■ **CONSIGNES**:
1. Dites si chaque affirmation concorde avec le texte sur François Augiéras. Répondez par oui ou non et citez à l'identique les mots du texte qui tranchent : (a) le père d'Augiéras était musicien ; (b) Augiéras a été élevé par son oncle à Paris ; (c) en 1944, Augiéras s'engage dans les FFI.
2. Prolongez le texte sur François Augiéras à partir de sa dernière phrase.

■ **TEXTE FOURNI**:
━━━━━━━━━━━━━━━━━━━━

Écrivain français (1925-1971) dont l'œuvre est marquée par le mysticisme, l'aventure et un engagement proche de la folie

Biographie de François Augiéras (1925-1971), le dernier primitif

« Dans la mesure aussi où je vivais à l'écart un peu du siècle, je me découvrais plus qu'un autre sensible à à l'été qui me saoulais de bonheur, et qui résonnait lourdement dans ma chair. [...] je vivais dans un état de magie, et la beauté de la végétation me séduisait. »
(François Augiéras, L'Apprenti sorcier)

Nul, sans doute, plus que François Augiéras, ne mérite de notre attention tant il diverge par sa vie et son œuvre des canons du siècle et des forfaitures nombreuses des gens-de-lettres. Serge Sanchez lui consacre, enfin, une biographie accessible, détaillée et passionnée qui permettra, espérons-le, de donner à ce « diable ermite » le lectorat qu'il mérite. Car il n'est jamais question de rien d'autre : Augiéras est une figure essentielle à notre conception de la littérature, faite d'engagement personnel, d'appel de forces supérieures et de nécessité. Rien n'est superflu dans ce parcours. Tout confine à l'exemplaire.

Augiéras est l'homme de deux lieux géographiques divers, les rives de la Vézères et les sables du désert. C'est dans l'isolement de l'un et l'autre qu'il trouve sa vérité. Car François Augiéras, égaré dans un siècle fou, est avant tout un solitaire, voire un mystique tel qu'il n'en est plus : qu'il vive dans une grotte périgourdine ou un Oued algérien, il est seul face à la nature, il est seul pour affronter l'immensité primitive des peuplades qui chevauchent dans sa tête. Deux géographies intérieures également, celle des hommes et celle de la solitude, double théâtre où il expose cette vie qu'il offre toute entière dans son œuvre.

Né en 1925 d'un père musicien, qui meurt très vite, il sera élevé par sa mère et sa grand-mère, à Paris puis en Périgord, mais sera toujours un peu trop fantasque sans être trublion pour entrer dans la lignée bourgeoise. C'est un oncle, l'aventurier de la famille, qui lui montrera la voie de l'indépendance. Cet oncle, qu'il ira rejoindre dans sa caserne du désert, c'est l'image du maître qui enseigne la vie et la mort, l'amour et la violence de la vie, et qui prendra figure dans l'œuvre sous les traits du moine (L'Apprenti sorcier) ou du vieux militaire violent (Le Vieillard et l'enfant). Adolescent, Augiéras apprend la liberté et 'errance : il entre dans une troupe de théâtre itinérant et rejoint les mouvements de la jeunesse pétainiste, sans iéal politique, mais pour communier avec la nature. Le retour à la terre est con sidéré ici au sens propre. En 1944, il prend son chemin et s'engage dans les FFI : il traverse la Méditerranée et va chercher son oncle, sera encore, après la Libération, mendiant ou berger, mais aura atteint son solstice et connaîtra la vraie grandeur et la vraie solitude de l'homme.

━━━━━━━━━━━━━━━━━━━━

■ **EXTRAITS DES DONNÉES**:
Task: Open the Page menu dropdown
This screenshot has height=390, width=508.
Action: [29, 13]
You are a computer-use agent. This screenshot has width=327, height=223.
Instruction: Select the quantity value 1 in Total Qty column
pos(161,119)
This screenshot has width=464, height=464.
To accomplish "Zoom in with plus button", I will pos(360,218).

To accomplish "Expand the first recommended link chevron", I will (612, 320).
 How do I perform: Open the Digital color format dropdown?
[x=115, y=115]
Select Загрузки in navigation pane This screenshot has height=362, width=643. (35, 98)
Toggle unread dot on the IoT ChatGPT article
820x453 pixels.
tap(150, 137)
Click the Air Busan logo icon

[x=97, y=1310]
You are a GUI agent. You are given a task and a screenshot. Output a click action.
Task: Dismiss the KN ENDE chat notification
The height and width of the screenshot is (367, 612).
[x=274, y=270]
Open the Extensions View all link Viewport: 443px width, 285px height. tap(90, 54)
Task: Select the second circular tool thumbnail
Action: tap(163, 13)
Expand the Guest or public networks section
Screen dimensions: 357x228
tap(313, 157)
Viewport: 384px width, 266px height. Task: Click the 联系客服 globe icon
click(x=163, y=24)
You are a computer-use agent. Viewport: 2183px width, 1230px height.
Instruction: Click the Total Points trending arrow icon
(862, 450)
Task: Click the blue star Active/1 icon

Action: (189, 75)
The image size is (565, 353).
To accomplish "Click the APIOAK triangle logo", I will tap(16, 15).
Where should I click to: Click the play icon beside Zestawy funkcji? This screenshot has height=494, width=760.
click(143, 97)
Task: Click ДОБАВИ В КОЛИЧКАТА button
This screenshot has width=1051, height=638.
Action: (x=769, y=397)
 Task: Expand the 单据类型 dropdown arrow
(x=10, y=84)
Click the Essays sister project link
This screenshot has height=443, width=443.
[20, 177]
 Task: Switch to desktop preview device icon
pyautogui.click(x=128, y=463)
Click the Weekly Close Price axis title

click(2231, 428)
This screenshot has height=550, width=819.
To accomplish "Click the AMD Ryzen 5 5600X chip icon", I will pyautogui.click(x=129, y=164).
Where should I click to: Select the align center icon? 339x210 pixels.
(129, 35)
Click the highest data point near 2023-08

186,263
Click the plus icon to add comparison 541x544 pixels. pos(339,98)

━━━━━━━━━━━━━━━━━━━━

■ **RÉPONSES**:
1.
(a) Oui : « Né en 1925 d'un père musicien, qui meurt très vite ».
(b) Non : « il sera élevé par sa mère et sa grand-mère, à Paris puis en Périgord ».
(c) Oui : « En 1944, il prend son chemin et s'engage dans les FFI ».

2.
C'est au désert qu'il commence d'écrire, d'abord sous la forme d'un carnet (qui deviendra plus tard Le Voyage des morts) puis en racontant sa vie. Il prend le nom d'Adballah Chanba et signe chez Fanlac Le Vieillard et l'enfant (1949) dont le succès d'estime est immédiat. Le reste de sa vie sera sur ce modèle : âpre et doux à la fois. Peintre d'une grande inspiration première, ses ocres ont la profondeur des anciens temps, sans atteindre aux exigences de l'iconographie des moine du mont Athos qu'il révère tant. Sa vie, faite d'art et de nature, de communion par l'art avec la nature et d'élan animistes de plus en plus fervent (il aurait fait l'amour avec la terre, d'un trou dans le sol...), s'achèvera en Périgord, comme un retour à l'éternel et à sa source.

Il meurt en 1971, miséreux d'hospice, laissant une œuvre forte « patronnée » par André Gide (dont il fut l'amant furtif) et reconnu par quelques-uns comme essentielle. Toute son œuvre fera scandale, tant il présente avec sincérité des expériences de vie (souvent sexuelles) de nature à choquer le bourgeois. Mais, au-delà, une écriture d'une simplicité toute mystique, des récits souvent initiatiques (Le Voyage au mont Athos en est l'archétype, le plus beau d'entre tous) et une envie de vivre par-dessus les contingences mêmes de la vie font de François Augiéras un personnage à part de l'histoire littéraire. Reclus volontaire hors du siècle, hors du temps.

Les écrits de François Augiéras sont imbriqués dans sa vie réelle et sa vie psychique, au point de former un ensemble de mythes qui en font à la fois un mystique perdu dans ce siècle mécanique et jouisseur. Car la sexualité homosexuelle, même avec une différence d'âge qui confine à la pédophilie (qu'il soit le plus âgé ou le plus jeune...), est pour Augiéras source d'unité, la recherche du Un qui saura faire entendre les secrets du monde. Ce sont ces écrits, analysés et lues avec beaucoup d'empathie, qui font le parcours de vie que dessine Serge Sanchez dans sa biographie. Rien n'est laissé au hasard, ni les tracas de la vie de bohème quand il erre dans une France occupée, ni la réclusion volontaire dans les grottes du Périgord, ni encore les affres du désert dont il souffre mais dont il joui également.

D'une grande richesse de détail et d'analyse, portant son sujet (pourtant difficile) assez haut pour qu'enfin il soit vu, Serge Sanchez signe une biographie qui aura le mérite, entre autres, de révéler la figure d'un astre, d'un extraordinaire de la littérature, d'un irréductible, d'un maître.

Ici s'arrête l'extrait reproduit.